*** Opening of Provided entries ***

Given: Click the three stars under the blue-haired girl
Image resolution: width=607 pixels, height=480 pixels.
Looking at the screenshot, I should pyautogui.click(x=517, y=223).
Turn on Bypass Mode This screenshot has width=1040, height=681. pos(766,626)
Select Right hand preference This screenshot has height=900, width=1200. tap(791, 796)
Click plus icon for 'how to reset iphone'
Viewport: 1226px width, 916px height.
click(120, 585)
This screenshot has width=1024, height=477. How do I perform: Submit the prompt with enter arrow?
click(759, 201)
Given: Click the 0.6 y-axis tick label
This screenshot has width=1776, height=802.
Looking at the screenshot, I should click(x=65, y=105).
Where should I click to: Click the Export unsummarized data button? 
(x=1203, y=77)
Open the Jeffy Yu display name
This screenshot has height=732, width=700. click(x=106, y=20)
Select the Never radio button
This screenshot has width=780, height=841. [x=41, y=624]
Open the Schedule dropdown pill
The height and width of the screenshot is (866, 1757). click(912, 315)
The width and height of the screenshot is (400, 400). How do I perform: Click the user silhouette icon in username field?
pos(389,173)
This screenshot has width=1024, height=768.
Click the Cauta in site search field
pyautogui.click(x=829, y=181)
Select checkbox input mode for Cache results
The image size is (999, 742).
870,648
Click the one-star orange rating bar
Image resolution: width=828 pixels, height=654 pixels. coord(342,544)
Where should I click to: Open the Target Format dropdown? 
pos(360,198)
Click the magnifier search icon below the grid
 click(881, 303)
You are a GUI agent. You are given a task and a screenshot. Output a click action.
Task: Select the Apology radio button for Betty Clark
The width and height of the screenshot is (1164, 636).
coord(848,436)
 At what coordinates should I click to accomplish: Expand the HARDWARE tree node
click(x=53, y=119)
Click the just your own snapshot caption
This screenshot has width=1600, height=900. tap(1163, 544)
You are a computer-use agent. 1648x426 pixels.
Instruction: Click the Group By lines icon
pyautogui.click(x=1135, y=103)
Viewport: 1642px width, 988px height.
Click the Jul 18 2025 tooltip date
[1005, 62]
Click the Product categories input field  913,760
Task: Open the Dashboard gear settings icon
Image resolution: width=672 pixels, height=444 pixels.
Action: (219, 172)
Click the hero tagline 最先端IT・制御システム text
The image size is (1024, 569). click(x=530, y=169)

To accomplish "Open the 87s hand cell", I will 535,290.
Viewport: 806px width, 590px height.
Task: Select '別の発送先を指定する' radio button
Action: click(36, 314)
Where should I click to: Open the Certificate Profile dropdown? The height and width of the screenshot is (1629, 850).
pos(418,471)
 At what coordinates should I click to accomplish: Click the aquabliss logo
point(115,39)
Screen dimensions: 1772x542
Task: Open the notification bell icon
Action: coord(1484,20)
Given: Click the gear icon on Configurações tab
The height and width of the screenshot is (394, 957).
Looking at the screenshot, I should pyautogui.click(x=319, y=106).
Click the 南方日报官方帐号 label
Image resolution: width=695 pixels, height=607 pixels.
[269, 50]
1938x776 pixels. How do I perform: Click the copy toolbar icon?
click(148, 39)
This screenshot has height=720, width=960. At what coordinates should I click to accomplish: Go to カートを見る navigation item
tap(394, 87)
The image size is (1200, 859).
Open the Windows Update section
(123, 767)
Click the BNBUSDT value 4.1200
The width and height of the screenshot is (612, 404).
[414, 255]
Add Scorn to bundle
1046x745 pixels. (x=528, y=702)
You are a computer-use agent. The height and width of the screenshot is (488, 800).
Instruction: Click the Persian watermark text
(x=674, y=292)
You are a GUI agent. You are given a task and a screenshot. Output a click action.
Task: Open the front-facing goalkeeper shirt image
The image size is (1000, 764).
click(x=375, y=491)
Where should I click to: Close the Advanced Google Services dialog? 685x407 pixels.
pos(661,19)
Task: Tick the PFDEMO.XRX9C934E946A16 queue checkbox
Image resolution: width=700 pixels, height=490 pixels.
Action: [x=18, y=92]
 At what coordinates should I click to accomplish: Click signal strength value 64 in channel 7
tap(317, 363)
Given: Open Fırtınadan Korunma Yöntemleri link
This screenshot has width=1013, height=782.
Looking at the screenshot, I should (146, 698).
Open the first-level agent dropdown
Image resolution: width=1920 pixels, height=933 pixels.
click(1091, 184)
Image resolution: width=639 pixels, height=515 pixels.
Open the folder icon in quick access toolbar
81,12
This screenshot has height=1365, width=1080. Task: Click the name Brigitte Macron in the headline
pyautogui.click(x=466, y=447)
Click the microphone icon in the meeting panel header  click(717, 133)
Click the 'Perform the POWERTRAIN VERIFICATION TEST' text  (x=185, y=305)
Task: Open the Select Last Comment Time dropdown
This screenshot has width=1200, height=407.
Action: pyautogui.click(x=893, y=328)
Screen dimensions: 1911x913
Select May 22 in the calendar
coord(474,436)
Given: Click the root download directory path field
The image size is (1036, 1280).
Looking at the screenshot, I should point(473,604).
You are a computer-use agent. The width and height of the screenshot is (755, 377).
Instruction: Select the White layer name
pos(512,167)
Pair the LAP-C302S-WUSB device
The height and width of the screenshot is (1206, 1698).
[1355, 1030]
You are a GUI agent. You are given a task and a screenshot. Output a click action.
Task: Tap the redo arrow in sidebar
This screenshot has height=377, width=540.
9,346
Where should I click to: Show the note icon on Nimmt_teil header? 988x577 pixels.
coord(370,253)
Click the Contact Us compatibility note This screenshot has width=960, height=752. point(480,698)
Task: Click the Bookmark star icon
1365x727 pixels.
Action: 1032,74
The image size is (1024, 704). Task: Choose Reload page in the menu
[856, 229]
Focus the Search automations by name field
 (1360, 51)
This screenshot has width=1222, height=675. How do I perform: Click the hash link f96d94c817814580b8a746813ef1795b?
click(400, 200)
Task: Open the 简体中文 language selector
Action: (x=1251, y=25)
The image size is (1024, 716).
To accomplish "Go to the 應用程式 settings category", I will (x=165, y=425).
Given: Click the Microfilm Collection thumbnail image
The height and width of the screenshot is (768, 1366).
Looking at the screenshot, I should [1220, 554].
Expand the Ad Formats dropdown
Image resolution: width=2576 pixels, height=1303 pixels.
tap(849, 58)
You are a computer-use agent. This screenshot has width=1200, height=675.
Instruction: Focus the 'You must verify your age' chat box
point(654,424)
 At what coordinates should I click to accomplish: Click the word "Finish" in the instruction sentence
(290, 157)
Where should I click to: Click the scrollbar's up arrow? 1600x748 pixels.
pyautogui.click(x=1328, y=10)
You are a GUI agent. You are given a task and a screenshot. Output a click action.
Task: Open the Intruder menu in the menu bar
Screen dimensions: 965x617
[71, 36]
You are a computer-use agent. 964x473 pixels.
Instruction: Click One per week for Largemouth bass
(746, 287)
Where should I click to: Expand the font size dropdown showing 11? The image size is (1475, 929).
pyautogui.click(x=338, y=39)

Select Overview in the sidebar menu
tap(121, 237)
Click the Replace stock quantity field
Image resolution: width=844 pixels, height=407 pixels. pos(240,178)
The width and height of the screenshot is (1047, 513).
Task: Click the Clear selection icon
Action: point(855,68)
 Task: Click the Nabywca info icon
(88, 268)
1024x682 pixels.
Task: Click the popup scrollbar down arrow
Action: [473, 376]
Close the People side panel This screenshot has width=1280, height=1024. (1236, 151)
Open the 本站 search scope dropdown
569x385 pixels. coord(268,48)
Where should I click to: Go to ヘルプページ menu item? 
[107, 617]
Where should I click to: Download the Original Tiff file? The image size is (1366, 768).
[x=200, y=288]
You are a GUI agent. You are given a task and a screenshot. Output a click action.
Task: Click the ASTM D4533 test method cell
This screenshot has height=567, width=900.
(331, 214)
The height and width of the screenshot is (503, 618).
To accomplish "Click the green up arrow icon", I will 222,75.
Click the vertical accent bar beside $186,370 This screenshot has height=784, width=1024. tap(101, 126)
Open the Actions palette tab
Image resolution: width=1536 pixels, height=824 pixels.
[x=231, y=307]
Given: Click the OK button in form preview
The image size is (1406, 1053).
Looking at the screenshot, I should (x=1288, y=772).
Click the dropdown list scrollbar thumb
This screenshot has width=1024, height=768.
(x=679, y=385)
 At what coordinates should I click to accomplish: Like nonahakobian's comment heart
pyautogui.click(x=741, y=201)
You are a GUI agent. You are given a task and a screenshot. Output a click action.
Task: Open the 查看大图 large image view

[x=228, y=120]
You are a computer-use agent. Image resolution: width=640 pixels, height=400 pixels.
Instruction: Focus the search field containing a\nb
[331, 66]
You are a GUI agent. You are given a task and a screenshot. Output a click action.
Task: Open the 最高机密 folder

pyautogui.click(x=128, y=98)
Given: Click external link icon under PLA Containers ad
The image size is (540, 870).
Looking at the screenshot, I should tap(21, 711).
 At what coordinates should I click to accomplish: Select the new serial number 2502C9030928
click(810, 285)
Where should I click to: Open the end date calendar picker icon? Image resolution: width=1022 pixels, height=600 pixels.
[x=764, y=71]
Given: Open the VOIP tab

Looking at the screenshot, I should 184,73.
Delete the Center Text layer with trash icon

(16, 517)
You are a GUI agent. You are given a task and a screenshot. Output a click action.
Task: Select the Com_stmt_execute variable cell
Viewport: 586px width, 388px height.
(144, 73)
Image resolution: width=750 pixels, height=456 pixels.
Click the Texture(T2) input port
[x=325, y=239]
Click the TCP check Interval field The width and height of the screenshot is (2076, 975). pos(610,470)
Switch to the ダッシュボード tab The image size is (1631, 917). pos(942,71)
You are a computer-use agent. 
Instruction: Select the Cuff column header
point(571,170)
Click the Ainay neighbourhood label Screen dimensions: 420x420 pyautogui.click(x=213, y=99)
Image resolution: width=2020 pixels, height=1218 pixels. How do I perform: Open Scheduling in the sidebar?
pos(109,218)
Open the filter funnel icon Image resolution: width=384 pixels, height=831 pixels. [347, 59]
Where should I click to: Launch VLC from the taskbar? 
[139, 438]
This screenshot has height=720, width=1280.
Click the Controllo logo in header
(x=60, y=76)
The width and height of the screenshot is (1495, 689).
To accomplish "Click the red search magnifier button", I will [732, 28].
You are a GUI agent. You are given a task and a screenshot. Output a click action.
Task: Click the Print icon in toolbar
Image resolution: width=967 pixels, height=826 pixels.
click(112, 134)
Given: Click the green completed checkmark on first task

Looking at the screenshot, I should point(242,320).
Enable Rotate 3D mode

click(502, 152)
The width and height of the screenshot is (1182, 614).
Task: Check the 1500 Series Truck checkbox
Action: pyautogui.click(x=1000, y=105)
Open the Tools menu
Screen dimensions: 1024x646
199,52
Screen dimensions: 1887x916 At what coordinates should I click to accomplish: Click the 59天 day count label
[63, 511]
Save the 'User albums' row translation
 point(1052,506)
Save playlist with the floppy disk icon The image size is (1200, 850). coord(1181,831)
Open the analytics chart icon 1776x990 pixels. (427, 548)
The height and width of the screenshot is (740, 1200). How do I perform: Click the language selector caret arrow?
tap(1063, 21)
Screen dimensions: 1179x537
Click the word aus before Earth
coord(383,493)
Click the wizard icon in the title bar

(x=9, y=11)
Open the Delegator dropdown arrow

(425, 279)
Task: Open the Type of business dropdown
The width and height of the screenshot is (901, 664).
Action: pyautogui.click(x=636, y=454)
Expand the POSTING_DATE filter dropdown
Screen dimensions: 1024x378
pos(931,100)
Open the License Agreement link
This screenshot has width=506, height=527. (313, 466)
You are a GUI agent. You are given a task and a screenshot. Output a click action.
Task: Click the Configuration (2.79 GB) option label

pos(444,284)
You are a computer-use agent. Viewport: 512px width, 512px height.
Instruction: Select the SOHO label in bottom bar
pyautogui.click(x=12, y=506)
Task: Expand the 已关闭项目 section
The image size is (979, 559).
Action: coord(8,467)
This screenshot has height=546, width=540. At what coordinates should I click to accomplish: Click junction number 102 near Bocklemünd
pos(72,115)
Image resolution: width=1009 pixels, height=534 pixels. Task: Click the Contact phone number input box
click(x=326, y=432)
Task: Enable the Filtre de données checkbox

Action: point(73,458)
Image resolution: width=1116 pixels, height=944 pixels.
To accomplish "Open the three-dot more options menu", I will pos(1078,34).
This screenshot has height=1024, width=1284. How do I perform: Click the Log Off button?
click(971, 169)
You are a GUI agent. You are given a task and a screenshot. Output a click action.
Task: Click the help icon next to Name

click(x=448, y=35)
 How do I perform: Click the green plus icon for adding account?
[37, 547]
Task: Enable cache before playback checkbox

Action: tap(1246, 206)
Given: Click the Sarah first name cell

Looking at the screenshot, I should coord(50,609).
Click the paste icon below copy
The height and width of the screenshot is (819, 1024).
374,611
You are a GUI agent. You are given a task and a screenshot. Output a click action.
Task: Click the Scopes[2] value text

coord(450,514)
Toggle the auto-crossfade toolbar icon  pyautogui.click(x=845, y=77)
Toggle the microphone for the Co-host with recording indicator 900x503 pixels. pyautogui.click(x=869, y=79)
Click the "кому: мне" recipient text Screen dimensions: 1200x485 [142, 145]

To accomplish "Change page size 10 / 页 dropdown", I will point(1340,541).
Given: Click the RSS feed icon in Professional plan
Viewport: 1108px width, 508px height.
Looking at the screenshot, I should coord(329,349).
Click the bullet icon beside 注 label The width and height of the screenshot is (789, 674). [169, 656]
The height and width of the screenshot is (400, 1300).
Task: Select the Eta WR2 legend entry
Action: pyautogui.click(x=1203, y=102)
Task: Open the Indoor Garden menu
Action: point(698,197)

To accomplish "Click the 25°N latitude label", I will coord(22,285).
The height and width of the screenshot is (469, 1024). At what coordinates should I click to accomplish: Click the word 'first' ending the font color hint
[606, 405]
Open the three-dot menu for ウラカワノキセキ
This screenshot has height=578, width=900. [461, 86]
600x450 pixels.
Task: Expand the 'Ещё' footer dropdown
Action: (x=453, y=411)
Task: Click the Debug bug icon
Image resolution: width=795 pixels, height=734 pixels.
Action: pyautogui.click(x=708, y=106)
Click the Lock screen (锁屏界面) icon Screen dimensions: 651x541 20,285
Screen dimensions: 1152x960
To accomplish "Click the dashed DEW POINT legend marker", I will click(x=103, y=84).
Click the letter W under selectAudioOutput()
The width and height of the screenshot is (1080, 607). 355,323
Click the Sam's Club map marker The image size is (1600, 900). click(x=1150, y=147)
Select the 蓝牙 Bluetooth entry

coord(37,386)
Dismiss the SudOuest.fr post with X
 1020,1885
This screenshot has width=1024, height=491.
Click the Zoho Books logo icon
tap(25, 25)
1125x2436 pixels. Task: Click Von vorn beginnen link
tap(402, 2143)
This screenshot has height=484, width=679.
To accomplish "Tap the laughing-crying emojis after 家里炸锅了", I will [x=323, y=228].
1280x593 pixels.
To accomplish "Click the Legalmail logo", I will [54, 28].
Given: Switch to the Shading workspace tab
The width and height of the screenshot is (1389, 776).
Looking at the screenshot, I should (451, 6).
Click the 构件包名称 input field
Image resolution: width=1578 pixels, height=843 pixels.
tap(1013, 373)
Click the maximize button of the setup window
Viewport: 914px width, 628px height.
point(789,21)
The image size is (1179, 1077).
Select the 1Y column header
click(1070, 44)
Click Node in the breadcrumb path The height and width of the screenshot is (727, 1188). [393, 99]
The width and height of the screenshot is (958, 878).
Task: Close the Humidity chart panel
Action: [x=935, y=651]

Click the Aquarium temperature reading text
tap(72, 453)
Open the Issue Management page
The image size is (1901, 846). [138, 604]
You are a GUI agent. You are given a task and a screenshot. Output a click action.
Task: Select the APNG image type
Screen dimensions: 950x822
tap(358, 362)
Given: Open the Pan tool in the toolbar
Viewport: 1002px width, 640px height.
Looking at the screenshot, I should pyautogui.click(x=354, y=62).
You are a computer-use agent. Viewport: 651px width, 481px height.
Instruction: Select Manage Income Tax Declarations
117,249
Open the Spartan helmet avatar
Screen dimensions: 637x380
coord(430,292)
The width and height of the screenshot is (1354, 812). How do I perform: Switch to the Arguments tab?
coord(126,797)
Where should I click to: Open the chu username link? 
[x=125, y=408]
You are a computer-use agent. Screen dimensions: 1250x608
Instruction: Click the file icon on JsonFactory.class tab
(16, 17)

*** Close of Provided entries ***

Where a line of the data above includes the string "microphone", pull it out.

__Response__
Click the microphone icon in the meeting panel header  click(717, 133)
Toggle the microphone for the Co-host with recording indicator 900x503 pixels. pyautogui.click(x=869, y=79)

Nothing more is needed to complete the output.